Presentation is fine. Handling the View is the biggest benefit of Angular, from my view.
 
Each year, more and more functionality is passed from server to browser; this is the direction of the field.

It is cyclical in computers. The power bounces from server to client and back again, in a continuous cycle :)
 
As far as this idea of "mini-SPAs" that some people have been advocating here and elsewhere, that may be a valid approach for some web _sites_, but it's probably not the best for most web _apps_. Apps _do_ something - and in theory do it well - but they don't do 400 somethings. An app can have a lot complex features and many routes and reach into 100k LoC, but it's still centered around one or a few fundamental goals.

You are underestimating the complexity of some webapps. One that I am touching has 500 database tables, 2,000 classes, 500+ screens, etc.
I cannot fathom putting the entire app logic and controller into the client. That would be insane.

-- Material supplied --
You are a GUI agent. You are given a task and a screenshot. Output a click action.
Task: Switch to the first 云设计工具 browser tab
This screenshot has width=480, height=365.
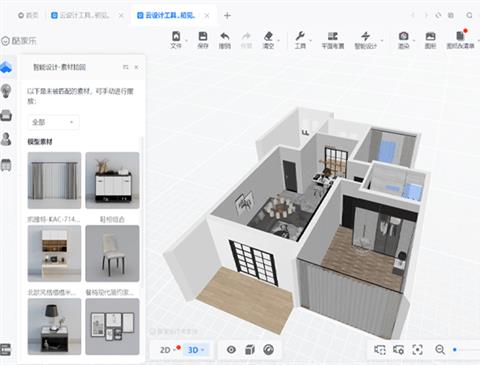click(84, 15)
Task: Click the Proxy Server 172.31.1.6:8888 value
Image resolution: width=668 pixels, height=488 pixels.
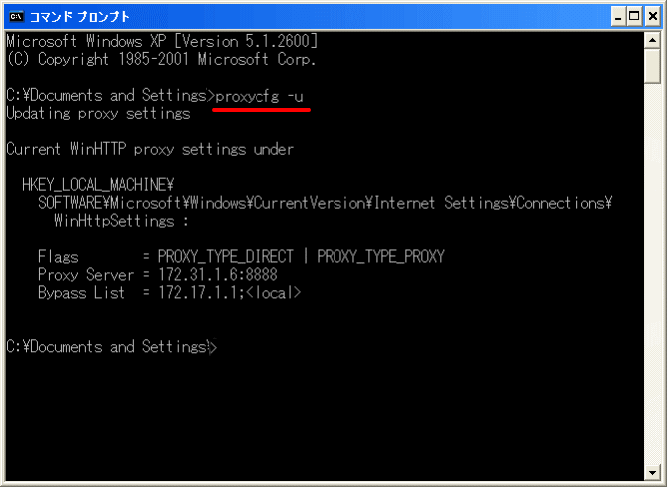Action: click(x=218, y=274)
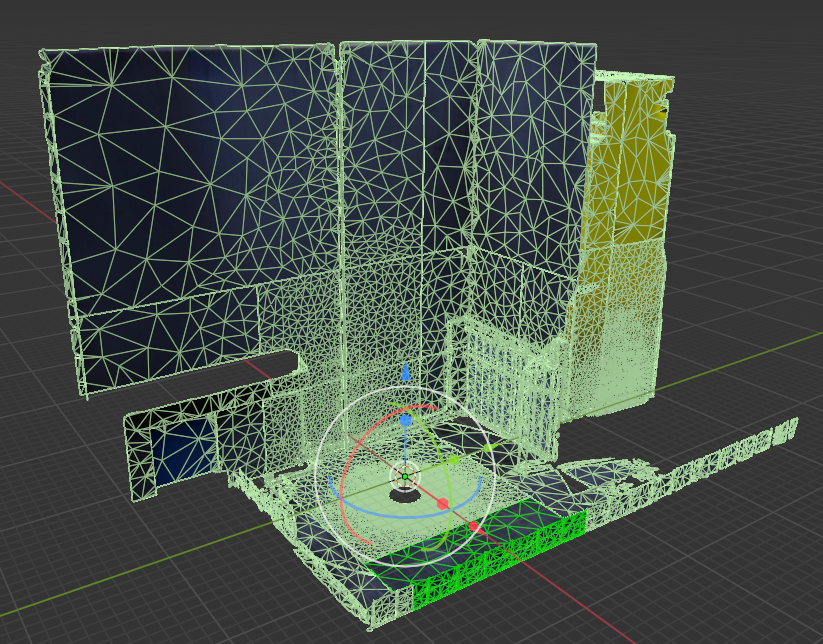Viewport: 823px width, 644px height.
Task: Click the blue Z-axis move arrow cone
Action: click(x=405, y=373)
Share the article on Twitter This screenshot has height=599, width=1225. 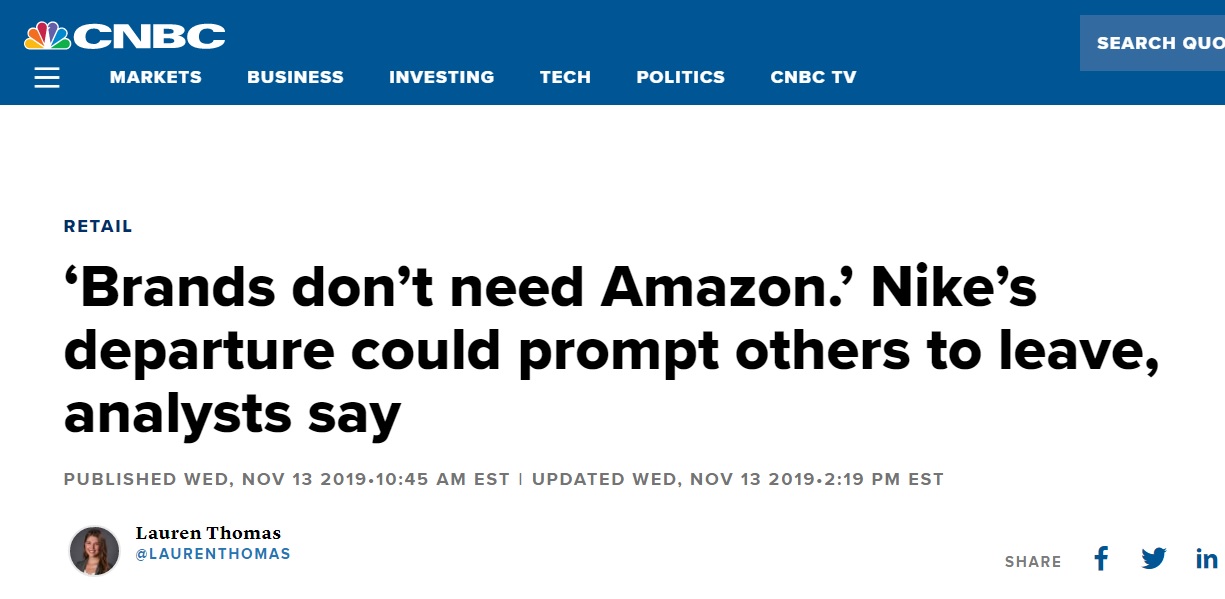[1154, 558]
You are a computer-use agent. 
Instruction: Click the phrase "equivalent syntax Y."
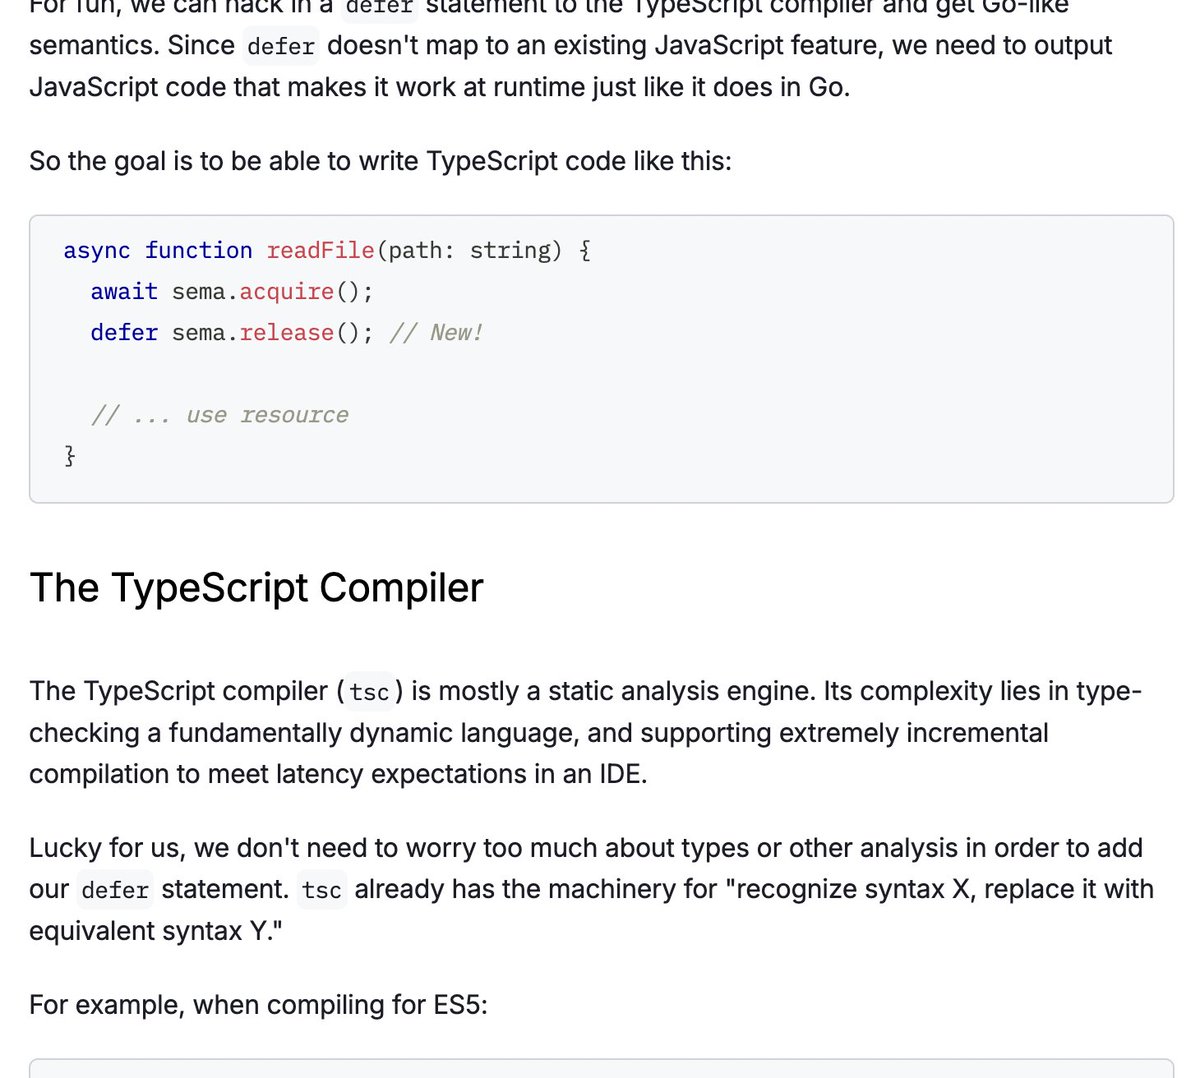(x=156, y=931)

-- To be done --
• A. In the Angular discussion, how many database tables does the webapp with 500+ screens have?
• B. Pick up the Angular discussion after its last line and keep it going.

-- The results --
• A. 500 database tables.

• B.
 
You said you don't see "a compelling reason to pass over the entire job of a big controller to Angular". I say I don't see a compelling reason to have a big controller in the first place.

Perhaps you have not worked on significantly complex webapps :)
 
And don't get me wrong, I'm not objecting to the idea of SPAs at all, I think they are great. And I'm trying to move in that direction. I just think there is a need for a hybrid approach, where something like Angular does MV but leaves C on the server. I'm trying to figure out where that line is. Or at least where Angular *thinks* it is.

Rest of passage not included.